Saturday 28 March 2009

A Short Missive on Paradise

I feel that, as I've taken Milton as inspiration (that is quite a buzz word for me at the moment) for this blog's name, I may as well begin with something a bit Miltonic. I've kept a, now slightly messy, notebook for the last few years - a place to out pour ideas, plans, random drawings and other miscellaneous gibberish. Reading around an essay on Milton (of course) I found the following quote, and naturally had to copy it into the 'Secret Book of Mysteries':
A naked man and woman arise in the morning, intermix the duties of the day with flirtacious venery, then consummate thier love at night with a real capture, a real yielding, and go to sleep. This is paradise.
(Kerrigan, W. and Braden G. ‘Milton’s Coy Eve: Paradise Lost and Renaissance Love Poetry’. ELH. Vol. 53. No. 1 (Spring, 1986). John Hopkins University Press. 42.)

I can't help but find something delicious about the organic nature (excuse the tautology) of this description of paradise. It is not paradisal for its beautiful scenery, its pleasing weather or its natural abundance, but for a sheer shamelessness in the first man and the first woman's nakedness; an utter peace in their joint work that, instead of causing annoyance at each other's continual presence, distracts from their daily growing desire for each other. I can't help finding a certain beauty in the innocence of Miltonic prelapsarian sexual activity. See IV. 739-747:
Handed they went; and eased the putting off
These troublesome disguises which we wear,
Straight side to side were laid, nor turned I ween
Adam from his fair spouse, nor Eve the rites
Mysterious of connubial love refused:
Whatever hypocrites austerely talk
Of purity and place and innocence,
Defaming as impure what God declares
Pure, and commands to some, leaves free to all.
For the postlapsarian reader, as with Milton's postlapsarian Adam and Eve, the purity of this original sexuality is tainted by lustful, rather than pure desires: even Paul's instruction against celibacy for all in 1 Corinthians 7 needfully warns against "fornication" (7.2), and encourages sexual activity between married partners to avoid Satan's temptation (7.5).
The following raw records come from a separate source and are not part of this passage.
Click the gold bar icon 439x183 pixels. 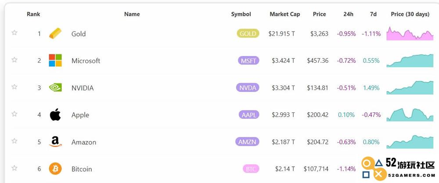click(55, 34)
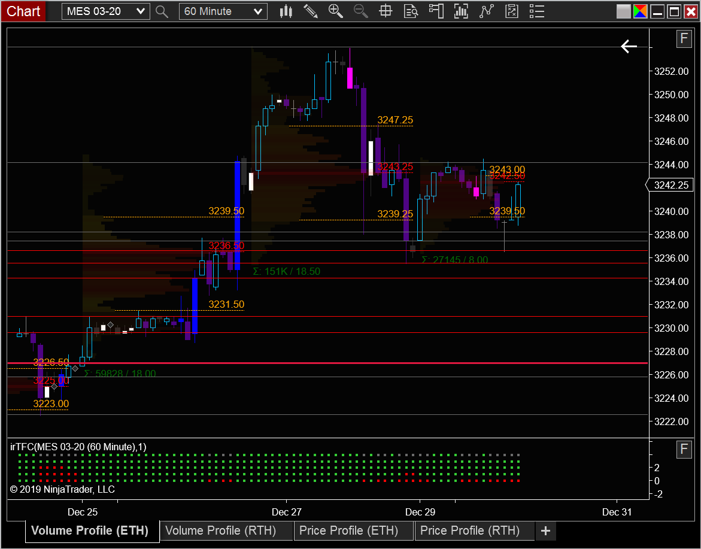Open the Chart Trader icon

435,11
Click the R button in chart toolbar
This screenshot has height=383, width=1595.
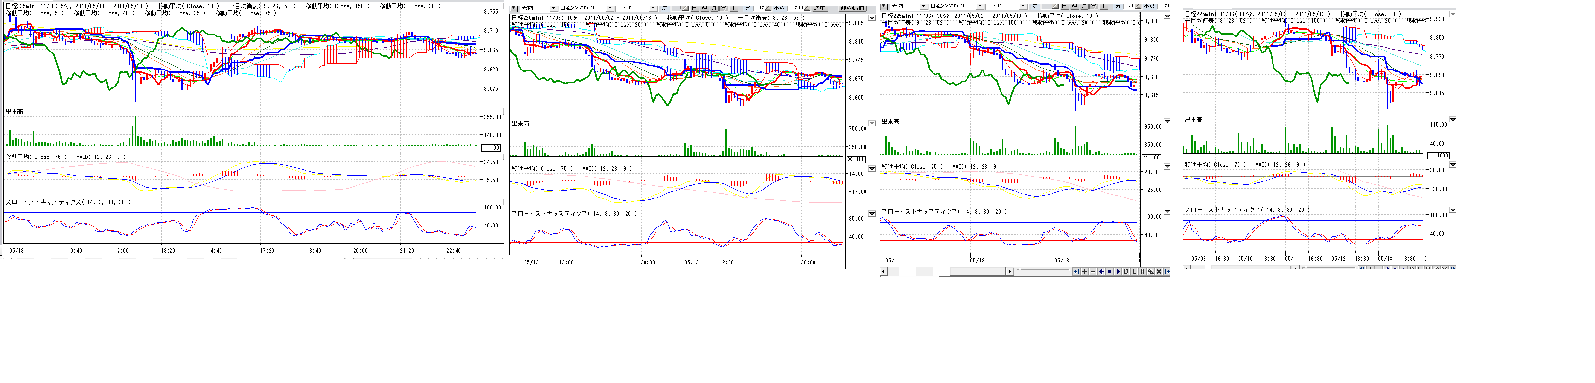1142,271
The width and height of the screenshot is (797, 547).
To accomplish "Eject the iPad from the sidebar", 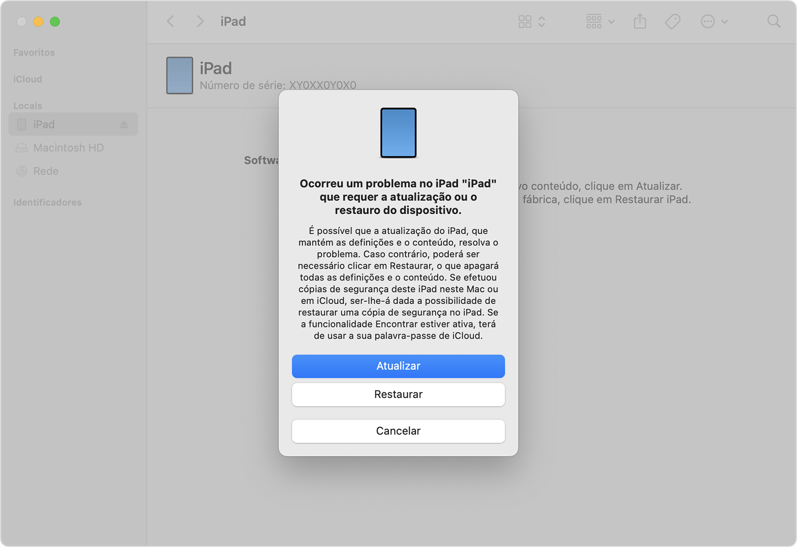I will pos(124,125).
In paradise, however, desires are not stifled or preached against, but rather freely encouraged for their perfection.

Perhaps I am wrapped up in ideas of innocence and beauty, and haven't taken into account arguments against what could be described as limited views of sexuality presented in Paradise Lost, as well as in the Bible. I am not going to argue about Christian, or 17th Century ideas of sex and sexuality (at least not here). However, I will say that, without disputing what should or should not be counted "pure" regarding sexuality, a paradise of perfect relationship with a spouse, and of work which only excites passion and love (with guaranteed consummation) sounds pretty thrilling to me.